Underwriting arrangements
Types of arrangementWhat types of underwriting arrangements are commonly used?
Typically, underwriting arrangements require underwriting only to the extent of the completion of the bids procured by the underwriters from investors. Further, underwriters may not be required to underwrite certain types of obligations such as obligations that arise from negligence of ‘self-certified syndicate banks’, in the case of ASBA bids.
Typical provisionsWhat does the underwriting agreement typically provide with respect to indemnity, force majeure clauses, success fees and overallotment options?
Typically, indemnity provisions in underwriting agreements relate to the obligation of issuer companies to indemnify the lead managers for any untrue statement in the offer documents or any breach of the representations and warranties provided by the issuer in the underwriting agreement. The liability of lead managers to indemnify issuer companies, if any, is limited to the extent of their details and particulars specified in the offer document.
Force majeure clauses pertaining to the volatility of the stock markets and general economic and financial conditions grant the lead managers the right to terminate the underwriting agreement with reasonable notice being provided to the issuer company. Remuneration details, including success fees, if any, are usually captured in separate engagement letters negotiated between the issuer company and each of the lead managers.
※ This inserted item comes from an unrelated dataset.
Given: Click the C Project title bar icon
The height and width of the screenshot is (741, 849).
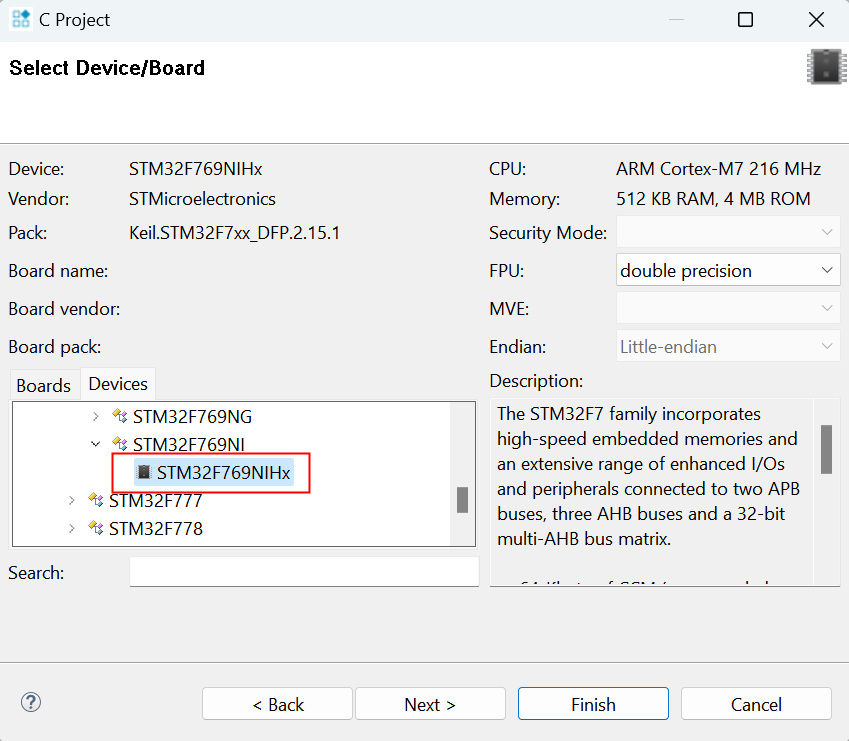Looking at the screenshot, I should [21, 20].
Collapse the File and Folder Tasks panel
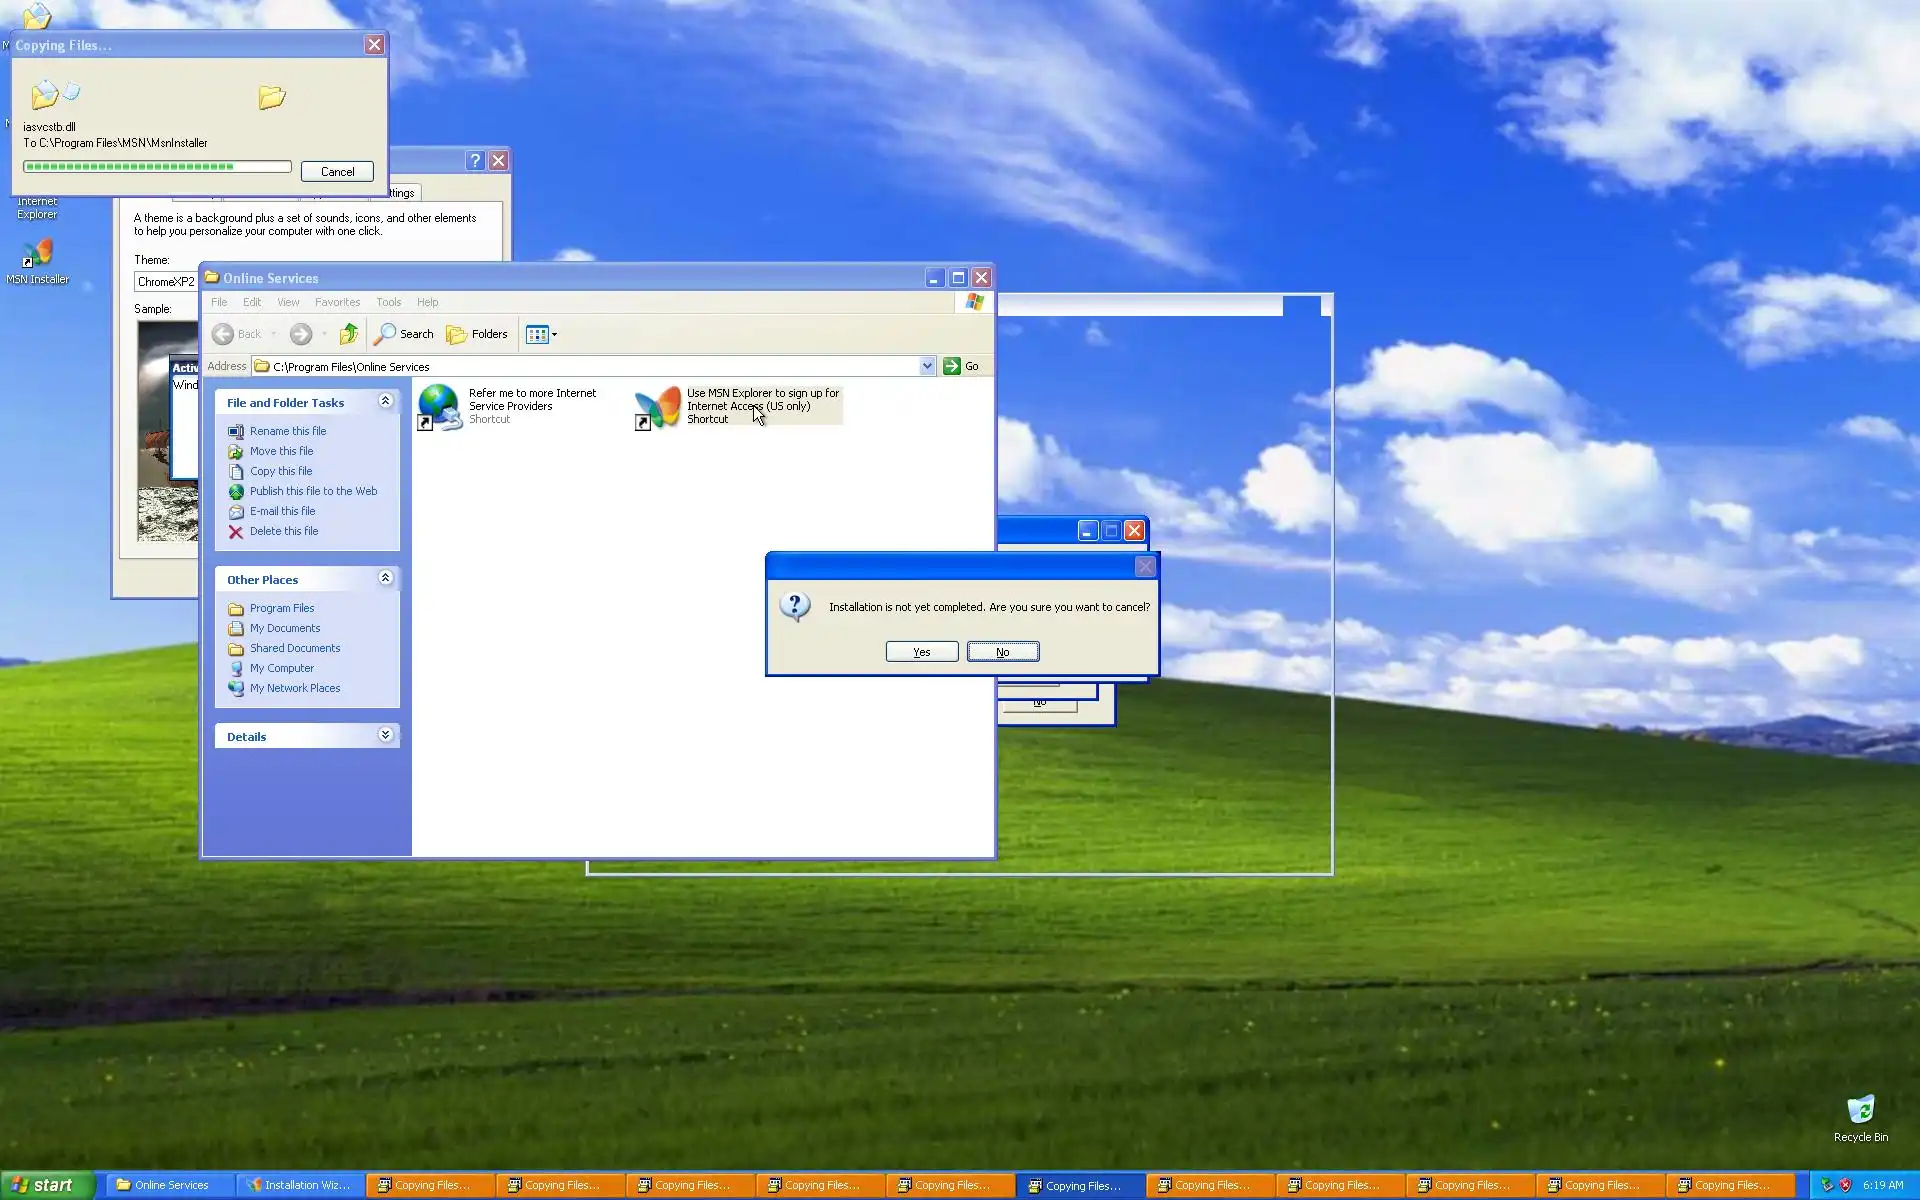The height and width of the screenshot is (1200, 1920). 385,401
Overallotment options, or green shoe options, are permitted under the ICDR Regulations, granting the option of allotting securities in excess of the securities offered in the public issue as a post-listing price stabilising mechanism. However, issuer companies rarely resort to green shoe options in public issues in India.
Other regulationsWhat additional regulations apply to underwriting arrangements?
In the event that an issuer making an IPO, on the main board of a stock exchange, does not meet certain conditions specified in the ICDR Regulations, it is required to allot at least 75 per cent of the issue to QIBs. Under the ICDR Regulations, allotment to QIBs in such a case cannot be underwritten. Further, a rights issue can be underwritten only to the extent of the entitlement of shareholders other than the promoters and promoter group. The provisions relating to underwriting under the ICDR Regulations are not applicable to listing on the ITP made without a public issue.
Under the new ICDR Regulations, the underwriting obligations can be limited to the extent of minimum subscription required for the issue. In case of a pure fresh issue or a combination of a fresh issue and an offer for sale, underwriting will be to the extent of 90 per cent of the fresh issue portion, subject to the dilution complying with minimum float requirements. In the case of a pure offer for sale, it will be for such number of shares as is required to meet the minimum public float requirement.
In addition, the SEBI (Underwriters) Regulations 1993 (the Underwriters Regulations) lay down conditions relating to the registration process for underwriters, their duties and obligations towards fulfilling underwriting commitments, and some of the clauses that underwriting agreements must contain. The Underwriters Regulations also grant extensive powers to the SEBI to oversee the underwriting process, including powers to inspect the books of accounts, records and documentation of an underwriter and powers to appoint auditors to audit the books of underwriters, if deemed necessary.